Avec nos envoyés spéciaux aux Cayes, Stefanie Schüler et Marc Kingtoph Casimir
A la lumière du petit matin, à Port-Salut comme à Roche-à-Bateau, le paysage est apocalyptique. Les seules habitations à avoir - à peu près - résisté à la violence du passage de l’ouragan Matthew sont les maisons en béton. Toutes les autres ont été au mieux gravement endommagées, au pire réduites à néant.
La côte a été touchée de plein fouet. Les habitants des deux villes font ce qu’ils peuvent pour reprendre leur vie au milieu des débris et d’une nature ravagée. Tout ce qu’ils ont pu sauver des décombres est exposé au soleil : des vêtements, des matelas, des couvertures, des livres et des documents officiels.

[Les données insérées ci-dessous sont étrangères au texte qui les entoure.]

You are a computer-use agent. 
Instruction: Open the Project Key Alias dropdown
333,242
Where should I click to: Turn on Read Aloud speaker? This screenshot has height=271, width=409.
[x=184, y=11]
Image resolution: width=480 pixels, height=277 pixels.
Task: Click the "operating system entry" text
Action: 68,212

Aux dernières nouvelles, selon les autorités haïtiennes, l'aide est enfin en route. Ce samedi matin, dix camions, envoyés par le gouvernement et chargés de nourriture, d’eau potable et de médicaments, partiront de Port-au-Prince en direction des villes côtières du sud. Quatre autres ont déjà été envoyés la veille dans la ville des Cayes.
Le risque d'un nouvel exode vers la capitale
Mais pour l'heure, les habitants des villes côtières comme Port-Salut sont livrés à eux-mêmes. Et un sentiment d’abandon s’est installé au sein de cette population qui manque de tout et qui ne comprend pas pourquoi l’aide tant attendue n’est toujours pas arrivée.
Le visage de Wilson Dénard traduit la fatigue et l'angoisse des derniers jours. Le maire de Port-Salut s'inquiète particulièrement pour les populations de certaines sections communales de sa ville, dont il est toujours sans nouvelle depuis mardi. Et pour survivre, les habitants du petit centre-ville pourraient bientôt partir vers Port-au-Prince.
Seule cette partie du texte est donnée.